I'm not sure I understand what your getting at. If Python's performance in the M...

amkkma · on Feb 12, 2021

>If you find yourself writing a simulation, and you need to optimize away billions of function calls, you can use the C++ API provided by TensorFlow.

I prefer to just use Julia and get that for free. Also can write custom cuda kernels in pure Julia. And differentiate through arbitrary julia code, compose libraries that know nothing about each other etc

swagonomixxx · on Feb 12, 2021

Sure, that's fine. But I'm assuming GGP is talking about TensorFlow, since that's what this post is about. If you don't need TensorFlow, then this whole conversation is kinda moot, and you can use whatever you like.

amkkma · on Feb 12, 2021

Nobody needs tensorflow. That's just a kludge around the fact that python is terrible for ML.

swagonomixxx · on Feb 12, 2021

So nobody needs TensorFlow, yet it and PyTorch are pretty much the only frameworks widely adopted for ML, and they're in Python. A quick Google search will tell you that, I don't really feel like rebutting to a baseless statement.

PartiallyTyped · on Feb 12, 2021

> If Python's performance in the ML space is not sufficient, then the community would have quickly moved on from it and built something better.

Python's performance is sufficient when the bottleneck is actually the computation done in the accelerator. In my flavour of ML, we use small models, think 3 layer NN 64 neuron wide and in some cases a small CNN. During training, most of the models reported using <150MB.

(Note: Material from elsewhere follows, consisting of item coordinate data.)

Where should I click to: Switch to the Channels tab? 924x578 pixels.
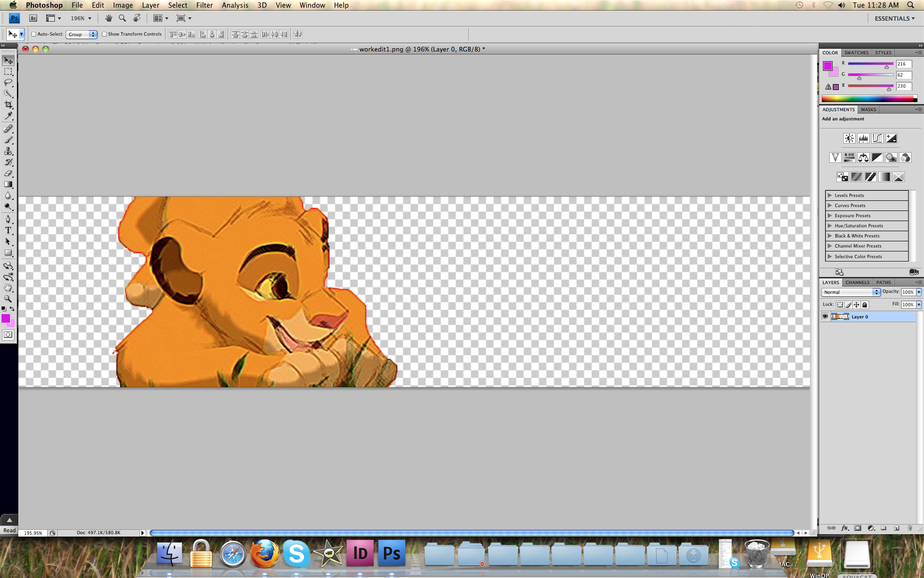click(x=857, y=283)

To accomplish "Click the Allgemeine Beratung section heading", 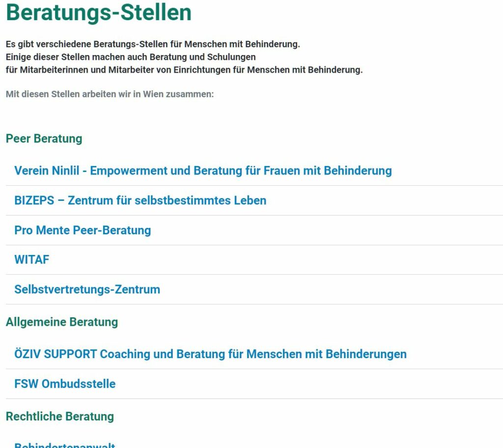I will (x=62, y=322).
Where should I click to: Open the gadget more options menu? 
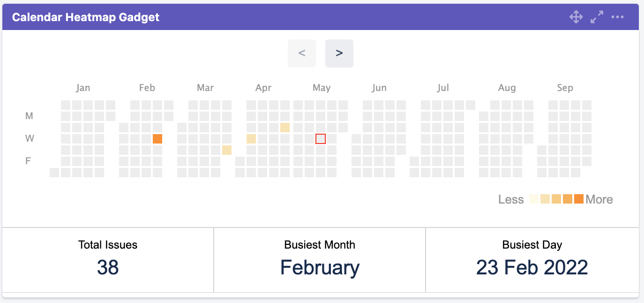[617, 17]
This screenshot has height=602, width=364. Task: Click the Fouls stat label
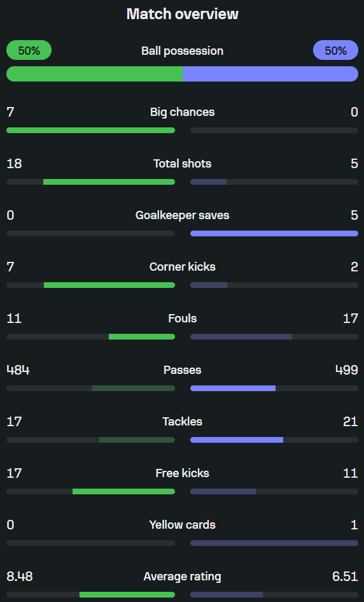click(182, 319)
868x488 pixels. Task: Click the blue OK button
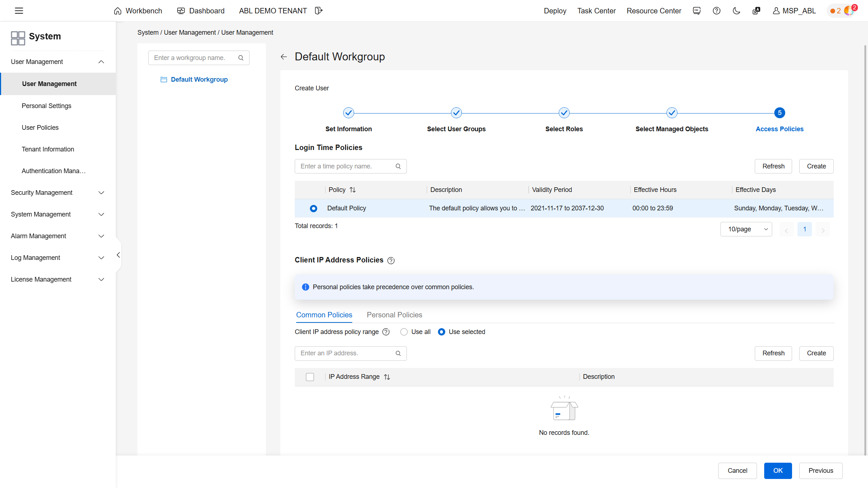(778, 471)
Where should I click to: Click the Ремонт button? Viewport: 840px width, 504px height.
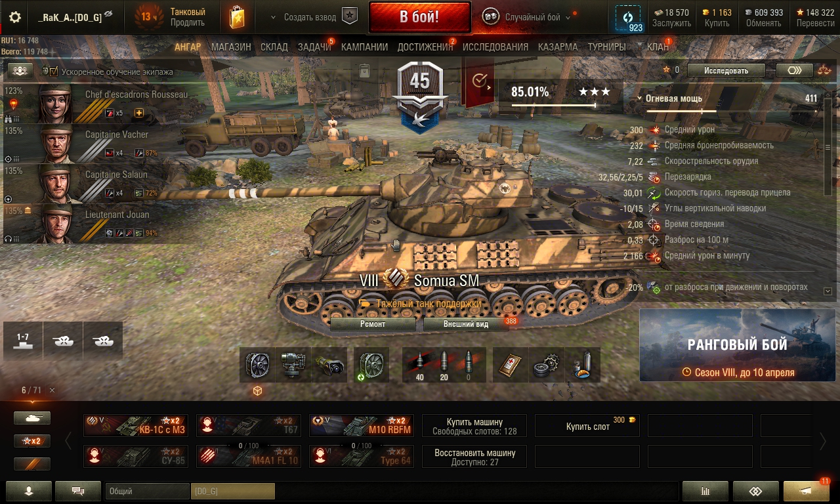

Most of the community finds python sufficient because they do not need to interleave training and simulating.

> For ML purposes, if your model isn't running on the GPU, it doesn't matter if you're using Swift, Rust, or whatever, your stuff is gonna be slow. Like it or not, Python is one of the best glue languages out there, and the reason why libraries like TensorFlow and Torch are not used in their native languages (C++) [0] is because they're significantly simpler to use in Python and the performance overhead is usually one function call (e.g run_inference(...)) and not billions.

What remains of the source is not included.